April 30, 2019 by Marion Maneker

Christie’s antiquities sale makes $19.3m; Colin Gleadell fingers the owner of Sotheby’s Monet grainstacks; Etel Adnan and other modern Middle Eastern painters perform well in London.

This commentary by Marion Maneker is available to AMMpro subscribers. (The first month of AMMpro is free and subscribers are welcome to sign up for the first month and cancel before they are billed.)

They Should Get It

The Tribune de l’Art’s Didier Rykner has a passion for outrage. He reveals that the owners of Rembrandt’s The Standard Bearer, probably the greatest Rembrandt work still in private hands, had approached the French government requesting an export certificate nine months before it was announced that French government would invoke a 30 month waiting period to try to raise the €165m asking price.

Here’s Rykner yesterday:

  • “Since we announced the refusal of the export certificate, we learned that the Ministry of Culture (not Franck Riester who was not yet in office) and the Elysee are since July 2018 aware that the owners wanted sell this painting. They came to announce it directly to the ministry, accompanied by the Rijksmuseum’s lawyer. The Dutch museum is indeed decided to buy the work if France could not, for the sum requested which amounts to 165 million euros.”

To Rykner it is a scandal that the government didn’t act quickly, before the Yellow Vest protests and Notre Dame fire made any government action politically impossible. To the rest of us it might be more of a scandal that the government is delaying the sale by two and a half years when there is little to no chance of raising the money domestically and a top-ranked European museum (with a superior claim to cultural heritage) being kept waiting.

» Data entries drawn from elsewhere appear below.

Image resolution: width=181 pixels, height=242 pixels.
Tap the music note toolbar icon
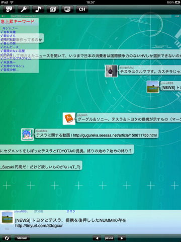38,9
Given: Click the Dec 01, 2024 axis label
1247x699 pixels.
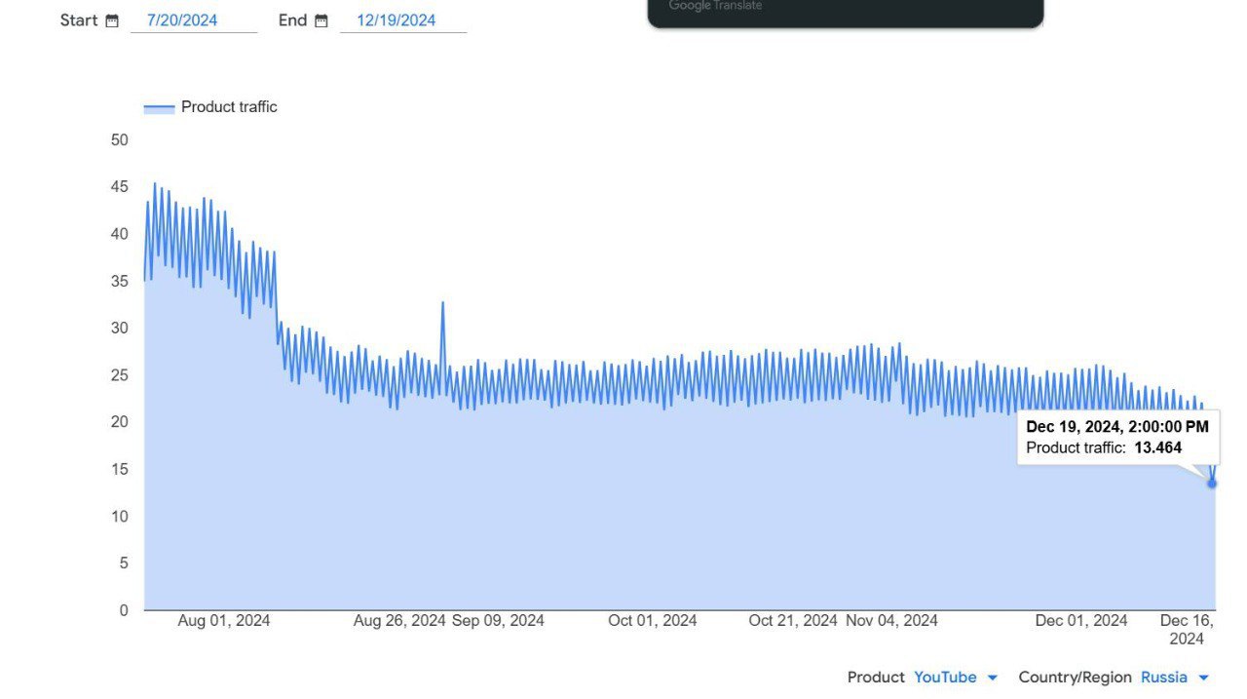Looking at the screenshot, I should click(1081, 621).
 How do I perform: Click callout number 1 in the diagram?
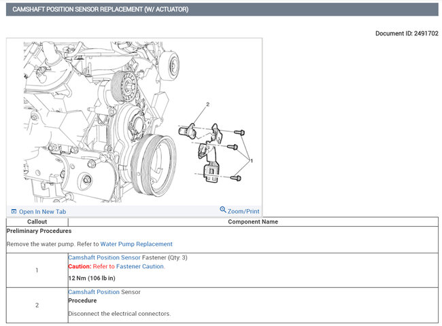tap(251, 161)
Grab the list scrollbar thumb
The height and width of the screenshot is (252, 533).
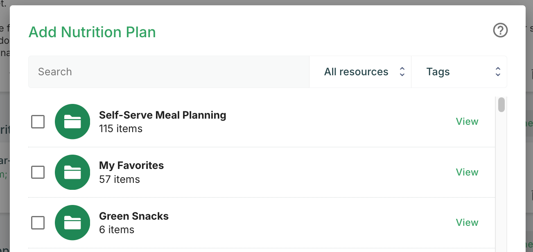[x=501, y=105]
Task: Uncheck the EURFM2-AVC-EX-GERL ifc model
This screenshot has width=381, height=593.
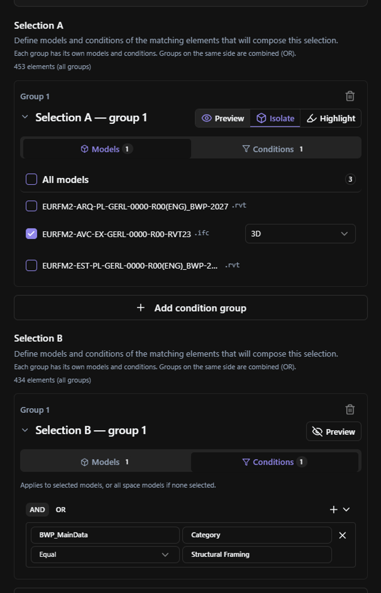Action: click(x=31, y=234)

Christie’s Antiquities Make $19.3m

Led by the Sangiorgi Collection that was 100% sold for $10.64m, including A Roman Black Chalcedony Intaglio Portrait of Antinous, which sold for $2,115,000 against a high estimate of $500,000 after a three-minute battle between two determined bidders.

Also worth noting were A Roman Amethyst Ringstone With A Portrait of Demonsthenes with a high estimate of $300k that ultimately sold for $1,575,000, and A Greek Mottled Red Jasper Scaraboid with Perseus priced at $80-120k that made $855,000.

The various-owners sale made $8.66m of which the bulk of the total came from a Roman Marble Portrait Bust of Emperor Didius Julianus circa 193 A.D., which sold for $4,815,000, against a high estimate of $1,800,000. In addition, an Egyptian Blue Chalcedony Horus-Behdet Amulet achieved $759,000 (high estimate of $70k), and a European Gold Bracelet from the Late Bronze Age, circa 1390-1000 B.C., sold in the estimate range for $519,000.


Estates Fuel the Market—and Re-Shape the Business

Colin Gleadell makes the astute point in the Telegraph that this season’s sales in New York are dominated by estate material, much of which has not been on the market for a generation or more. Among the estates feeding the market are Si Newhouse, Gerald Lennard, Richard Lang, Robert Meyer, Drue Heinz, Princess “Titi” von Fürstenberg, Matt Dike and one undisclosed estate at Sotheby’s that accounts for $69m in pre-sales estimates. Gleadell has a good guess on who the owner was:

  • “Though the seller’s identity has not been revealed, the collection is thought to have been assembled by Thomas Beck, a Hungarian-born Canadian engineer who is credited with designing bulbs for Christmas tree lights. It includes the highest estimated lot of the week – $55 million for one of Monet’s paintings of haystacks (1890). Beck, who died aged 90 in 2016, bought the painting in 1986 for $2.53 million, and the proceeds, say Sotheby’s, will go towards not-for-profit institutions in science and music. Beck was a Life Member of the Board of the Weizmann Institute of Science and chairman of the Toronto Symphony Orchestra.”

The passing of this generation of collectors has also allowed the auction houses to abruptly shift their focus from constructing deals that might pry works from collectors walls to constructing deals around estate material. Thus, there has been fair amount of movement within the auction industry and many former auction house specialists and business getters are now acting as advisors to the legal and financial representatives of these estates. Their fees, structured as a percentage of sales, have even caused the auction houses to increase the buyer’s premium for works above the $3m mark.


Sotheby’s 20th Century Art/Middle East = £3.5m

Sotheby’s sale of 20th Century Middle Eastern art in London made £3.45m but was striking for the number of works that sold well above the estimates, including this Etel Adnan work, above, that made £131k over a £45k high estimate. Other strong performances were for Marwan, Abdulrahman al Soliman, Manoucher Yektai and Mamoud Sabri.